## AVAILABLE DATA
------------

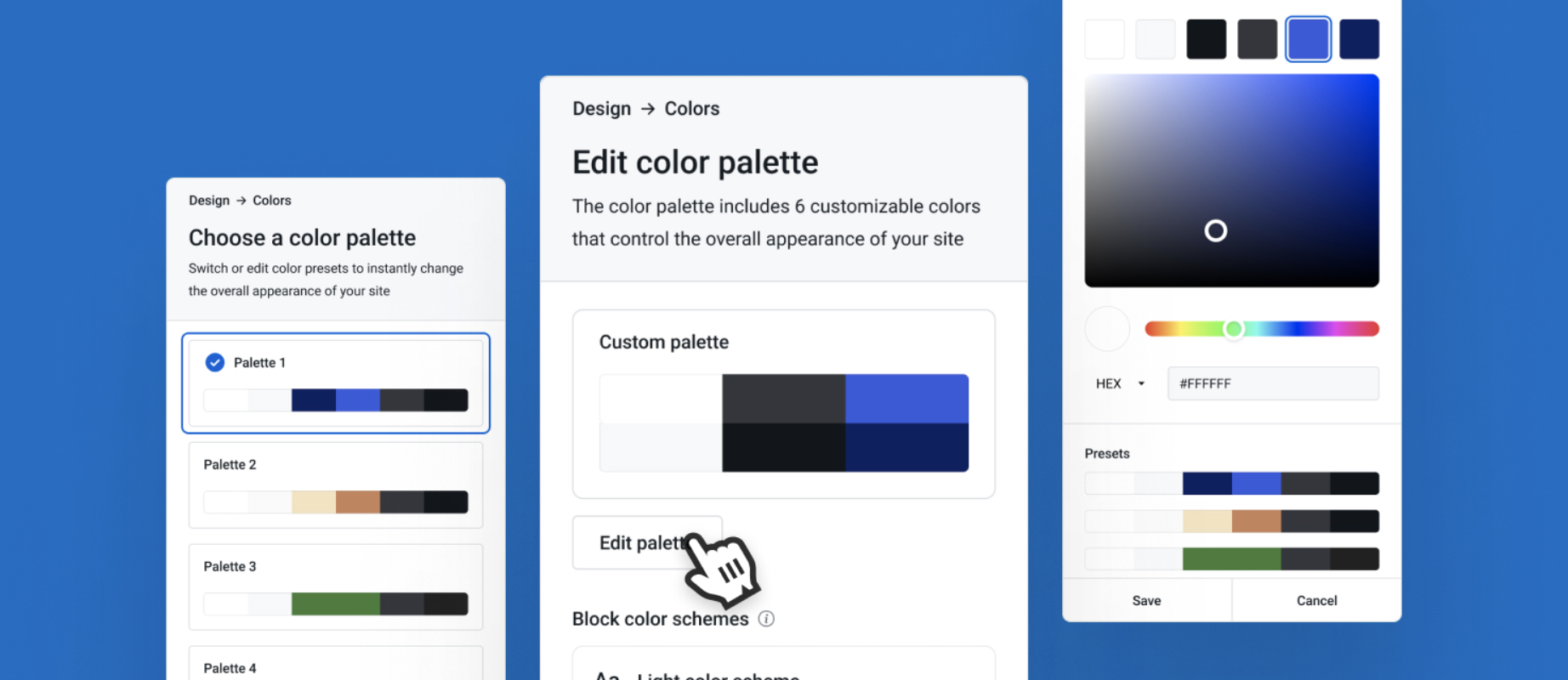This screenshot has height=680, width=1568.
Task: Click the Colors breadcrumb in Choose a color palette
Action: 272,201
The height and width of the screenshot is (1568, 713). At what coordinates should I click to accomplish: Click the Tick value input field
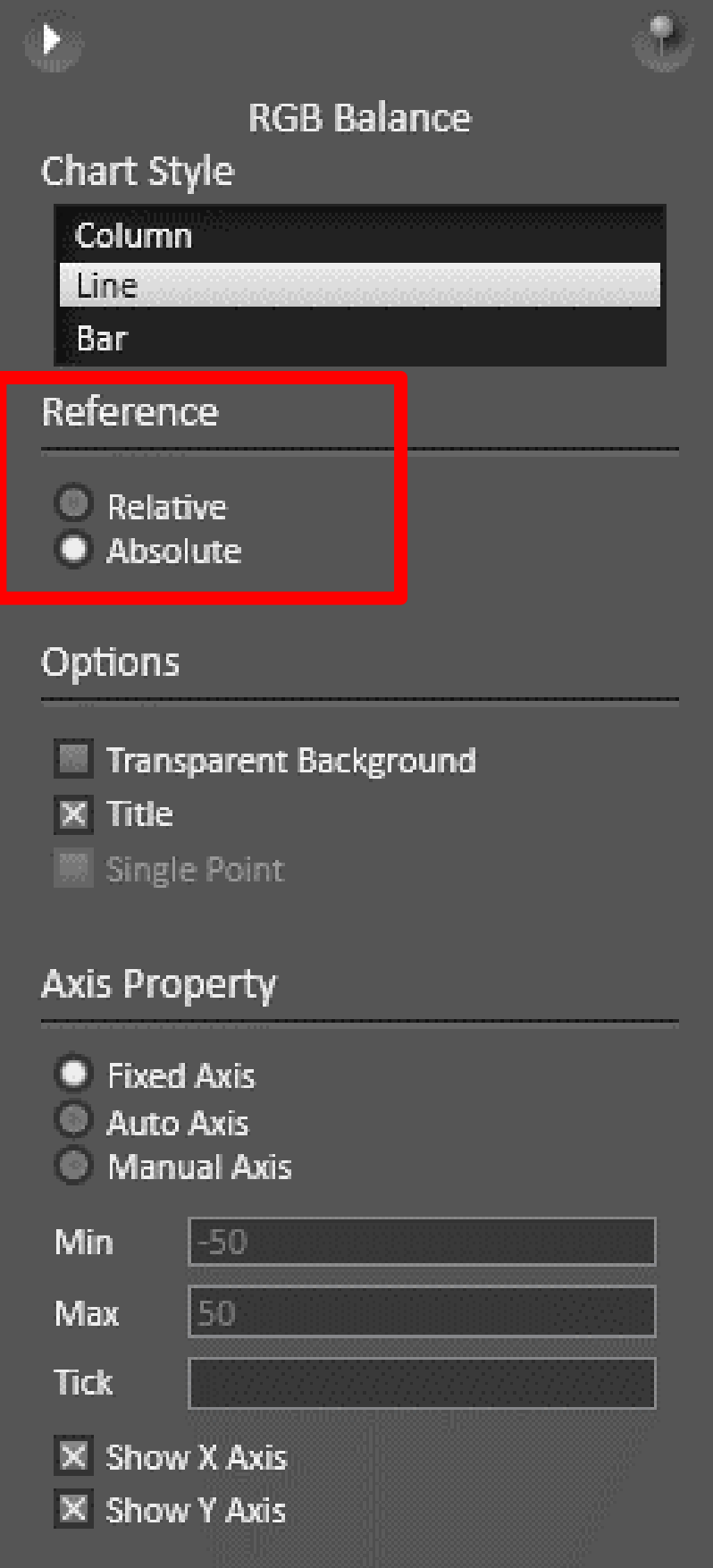(422, 1383)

------------

## EXERCISE
Repeat, exactly and only, the lines from the one containing "The height and" through the final line of the data, both ends included, leaving out any picture.

## YOUR SOLUTION
The height and width of the screenshot is (1568, 713). At what coordinates should I click to accomplish: Click the Tick value input field
(422, 1383)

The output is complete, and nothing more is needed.